# Dataset excerpts
+--

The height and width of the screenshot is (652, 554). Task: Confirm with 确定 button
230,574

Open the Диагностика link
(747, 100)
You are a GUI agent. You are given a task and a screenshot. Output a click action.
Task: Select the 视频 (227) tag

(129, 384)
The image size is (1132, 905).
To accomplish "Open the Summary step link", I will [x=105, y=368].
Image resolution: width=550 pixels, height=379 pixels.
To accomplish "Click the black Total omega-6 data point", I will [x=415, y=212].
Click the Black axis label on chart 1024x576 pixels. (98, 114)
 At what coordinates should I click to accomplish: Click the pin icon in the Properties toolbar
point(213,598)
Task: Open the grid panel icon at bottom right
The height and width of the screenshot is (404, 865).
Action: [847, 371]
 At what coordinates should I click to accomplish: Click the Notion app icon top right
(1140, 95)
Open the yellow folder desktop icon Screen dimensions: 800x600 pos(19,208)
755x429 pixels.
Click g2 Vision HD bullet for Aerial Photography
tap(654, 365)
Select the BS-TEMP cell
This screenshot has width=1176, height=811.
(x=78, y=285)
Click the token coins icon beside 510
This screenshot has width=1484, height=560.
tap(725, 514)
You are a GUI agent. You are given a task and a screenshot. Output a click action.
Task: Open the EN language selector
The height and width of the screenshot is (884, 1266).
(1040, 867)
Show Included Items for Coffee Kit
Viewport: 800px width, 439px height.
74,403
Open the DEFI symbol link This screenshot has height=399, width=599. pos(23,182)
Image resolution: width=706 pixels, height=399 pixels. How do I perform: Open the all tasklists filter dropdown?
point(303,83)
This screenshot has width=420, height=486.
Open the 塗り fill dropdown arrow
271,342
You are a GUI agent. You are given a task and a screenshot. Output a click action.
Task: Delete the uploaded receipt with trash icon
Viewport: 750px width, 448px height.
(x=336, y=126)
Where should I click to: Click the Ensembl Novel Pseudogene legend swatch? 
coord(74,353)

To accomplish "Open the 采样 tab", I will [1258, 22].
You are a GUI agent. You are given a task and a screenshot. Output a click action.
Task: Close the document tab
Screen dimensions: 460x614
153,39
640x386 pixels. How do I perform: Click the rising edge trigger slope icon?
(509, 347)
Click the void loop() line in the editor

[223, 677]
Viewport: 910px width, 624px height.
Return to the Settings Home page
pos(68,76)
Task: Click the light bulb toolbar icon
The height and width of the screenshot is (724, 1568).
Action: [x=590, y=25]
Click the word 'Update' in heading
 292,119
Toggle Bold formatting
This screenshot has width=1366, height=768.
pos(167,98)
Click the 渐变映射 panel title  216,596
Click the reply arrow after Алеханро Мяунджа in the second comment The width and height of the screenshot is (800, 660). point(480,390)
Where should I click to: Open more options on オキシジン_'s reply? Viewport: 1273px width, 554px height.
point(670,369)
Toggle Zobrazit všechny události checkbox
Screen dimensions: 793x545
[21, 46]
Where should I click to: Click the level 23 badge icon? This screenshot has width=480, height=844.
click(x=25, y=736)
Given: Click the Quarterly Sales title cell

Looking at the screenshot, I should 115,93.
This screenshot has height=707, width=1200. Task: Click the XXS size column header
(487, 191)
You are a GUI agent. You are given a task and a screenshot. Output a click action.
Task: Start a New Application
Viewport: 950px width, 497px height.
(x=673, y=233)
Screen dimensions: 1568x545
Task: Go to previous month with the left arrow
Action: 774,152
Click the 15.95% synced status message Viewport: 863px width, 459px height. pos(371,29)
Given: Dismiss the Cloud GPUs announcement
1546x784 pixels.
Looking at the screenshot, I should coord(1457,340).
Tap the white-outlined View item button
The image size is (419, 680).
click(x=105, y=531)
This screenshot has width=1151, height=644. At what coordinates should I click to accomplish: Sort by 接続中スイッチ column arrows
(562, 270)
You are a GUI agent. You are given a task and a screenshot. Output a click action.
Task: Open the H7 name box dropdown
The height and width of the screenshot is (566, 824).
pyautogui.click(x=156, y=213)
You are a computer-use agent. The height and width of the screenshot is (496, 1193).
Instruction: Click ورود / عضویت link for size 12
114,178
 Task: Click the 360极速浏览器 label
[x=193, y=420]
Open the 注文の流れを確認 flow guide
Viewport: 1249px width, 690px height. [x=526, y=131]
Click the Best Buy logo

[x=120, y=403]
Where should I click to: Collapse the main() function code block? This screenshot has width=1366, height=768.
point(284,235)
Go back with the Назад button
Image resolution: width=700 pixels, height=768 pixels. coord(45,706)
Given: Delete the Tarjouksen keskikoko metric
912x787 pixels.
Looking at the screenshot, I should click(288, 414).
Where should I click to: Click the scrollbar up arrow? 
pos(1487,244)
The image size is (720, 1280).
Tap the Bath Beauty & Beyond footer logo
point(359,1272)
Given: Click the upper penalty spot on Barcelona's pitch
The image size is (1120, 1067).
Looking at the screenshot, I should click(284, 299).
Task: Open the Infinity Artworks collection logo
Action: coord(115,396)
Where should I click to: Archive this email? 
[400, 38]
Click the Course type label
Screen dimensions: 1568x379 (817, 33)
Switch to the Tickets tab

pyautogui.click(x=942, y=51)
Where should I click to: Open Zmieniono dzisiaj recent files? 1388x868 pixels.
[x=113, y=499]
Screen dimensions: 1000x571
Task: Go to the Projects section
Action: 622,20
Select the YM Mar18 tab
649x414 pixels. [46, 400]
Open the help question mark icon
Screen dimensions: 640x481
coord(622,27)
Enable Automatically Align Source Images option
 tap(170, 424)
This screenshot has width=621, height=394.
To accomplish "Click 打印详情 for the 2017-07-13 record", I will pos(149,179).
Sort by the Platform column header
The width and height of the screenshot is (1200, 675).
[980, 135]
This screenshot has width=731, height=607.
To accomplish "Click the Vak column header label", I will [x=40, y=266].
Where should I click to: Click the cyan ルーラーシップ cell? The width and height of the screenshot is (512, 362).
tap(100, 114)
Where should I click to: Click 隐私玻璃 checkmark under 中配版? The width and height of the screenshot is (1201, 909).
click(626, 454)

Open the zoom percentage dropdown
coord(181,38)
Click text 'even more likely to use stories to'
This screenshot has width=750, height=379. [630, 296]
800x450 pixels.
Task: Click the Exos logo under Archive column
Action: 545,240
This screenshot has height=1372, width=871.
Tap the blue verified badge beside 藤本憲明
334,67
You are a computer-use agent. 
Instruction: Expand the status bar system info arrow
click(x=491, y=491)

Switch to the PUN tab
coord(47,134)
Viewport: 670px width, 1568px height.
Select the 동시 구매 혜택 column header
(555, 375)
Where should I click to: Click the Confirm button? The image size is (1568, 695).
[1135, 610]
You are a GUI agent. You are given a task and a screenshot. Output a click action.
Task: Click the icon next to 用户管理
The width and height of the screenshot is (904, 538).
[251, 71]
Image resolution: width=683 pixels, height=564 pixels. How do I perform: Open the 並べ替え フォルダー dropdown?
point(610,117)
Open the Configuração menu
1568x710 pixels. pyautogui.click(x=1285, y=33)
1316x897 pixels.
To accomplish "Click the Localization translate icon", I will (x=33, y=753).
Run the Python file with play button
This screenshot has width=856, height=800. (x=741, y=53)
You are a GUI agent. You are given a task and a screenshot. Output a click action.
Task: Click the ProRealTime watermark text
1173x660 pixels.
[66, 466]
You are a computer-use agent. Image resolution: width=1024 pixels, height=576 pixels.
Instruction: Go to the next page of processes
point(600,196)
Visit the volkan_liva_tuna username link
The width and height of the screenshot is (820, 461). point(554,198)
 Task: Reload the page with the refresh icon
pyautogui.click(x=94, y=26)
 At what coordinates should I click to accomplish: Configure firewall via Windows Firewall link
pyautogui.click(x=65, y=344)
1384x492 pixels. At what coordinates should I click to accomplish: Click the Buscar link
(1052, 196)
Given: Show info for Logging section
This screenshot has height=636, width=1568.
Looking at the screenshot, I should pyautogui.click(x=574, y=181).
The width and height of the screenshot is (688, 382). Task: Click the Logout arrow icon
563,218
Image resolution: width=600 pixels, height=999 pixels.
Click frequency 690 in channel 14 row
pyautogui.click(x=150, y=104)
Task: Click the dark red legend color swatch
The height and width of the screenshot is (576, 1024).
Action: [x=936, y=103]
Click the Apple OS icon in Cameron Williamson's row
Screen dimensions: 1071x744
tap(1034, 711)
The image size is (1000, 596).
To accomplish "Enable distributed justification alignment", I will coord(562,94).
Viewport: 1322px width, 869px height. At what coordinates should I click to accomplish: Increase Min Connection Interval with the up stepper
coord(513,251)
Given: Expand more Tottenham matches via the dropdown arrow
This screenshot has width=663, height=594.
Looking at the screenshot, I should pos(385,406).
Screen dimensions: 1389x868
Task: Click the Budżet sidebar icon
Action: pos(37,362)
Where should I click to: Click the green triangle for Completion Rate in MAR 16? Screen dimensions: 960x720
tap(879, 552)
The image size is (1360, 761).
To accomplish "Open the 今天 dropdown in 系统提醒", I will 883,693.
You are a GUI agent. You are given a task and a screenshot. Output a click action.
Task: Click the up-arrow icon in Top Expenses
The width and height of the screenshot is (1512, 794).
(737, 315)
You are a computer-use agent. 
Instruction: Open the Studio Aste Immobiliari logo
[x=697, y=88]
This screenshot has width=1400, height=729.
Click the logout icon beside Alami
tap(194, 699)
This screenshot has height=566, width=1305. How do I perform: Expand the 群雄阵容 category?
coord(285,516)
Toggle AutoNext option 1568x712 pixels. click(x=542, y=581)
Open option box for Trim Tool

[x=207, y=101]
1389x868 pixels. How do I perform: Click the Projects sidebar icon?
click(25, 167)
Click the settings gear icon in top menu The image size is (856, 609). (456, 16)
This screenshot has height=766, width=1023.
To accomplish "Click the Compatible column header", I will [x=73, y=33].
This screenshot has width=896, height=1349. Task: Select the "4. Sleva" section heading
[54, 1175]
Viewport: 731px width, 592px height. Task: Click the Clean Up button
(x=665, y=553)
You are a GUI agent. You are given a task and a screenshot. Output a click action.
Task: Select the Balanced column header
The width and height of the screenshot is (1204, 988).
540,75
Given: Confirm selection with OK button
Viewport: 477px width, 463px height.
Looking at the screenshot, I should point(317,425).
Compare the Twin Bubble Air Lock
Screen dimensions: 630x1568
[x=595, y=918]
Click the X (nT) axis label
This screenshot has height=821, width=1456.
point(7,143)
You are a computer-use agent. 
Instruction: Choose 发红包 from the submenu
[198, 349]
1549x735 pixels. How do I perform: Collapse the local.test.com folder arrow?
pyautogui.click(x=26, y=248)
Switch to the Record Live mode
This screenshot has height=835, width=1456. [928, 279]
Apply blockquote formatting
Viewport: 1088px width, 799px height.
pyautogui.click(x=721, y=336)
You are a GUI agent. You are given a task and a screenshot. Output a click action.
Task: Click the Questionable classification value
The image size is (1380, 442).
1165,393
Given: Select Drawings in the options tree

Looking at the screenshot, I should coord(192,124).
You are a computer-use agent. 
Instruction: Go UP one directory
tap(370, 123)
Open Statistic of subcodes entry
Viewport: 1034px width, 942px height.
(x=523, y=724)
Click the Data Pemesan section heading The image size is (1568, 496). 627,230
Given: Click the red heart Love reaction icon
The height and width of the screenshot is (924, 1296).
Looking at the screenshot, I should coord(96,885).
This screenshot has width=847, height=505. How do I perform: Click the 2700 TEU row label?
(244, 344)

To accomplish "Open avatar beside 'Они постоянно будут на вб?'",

+--

Only the lines with the string "Delete" are wanted; pick them out of the records above and copy them.

# Answer for the task
Task: Delete the uploaded receipt with trash icon
Given: Delete the Tarjouksen keskikoko metric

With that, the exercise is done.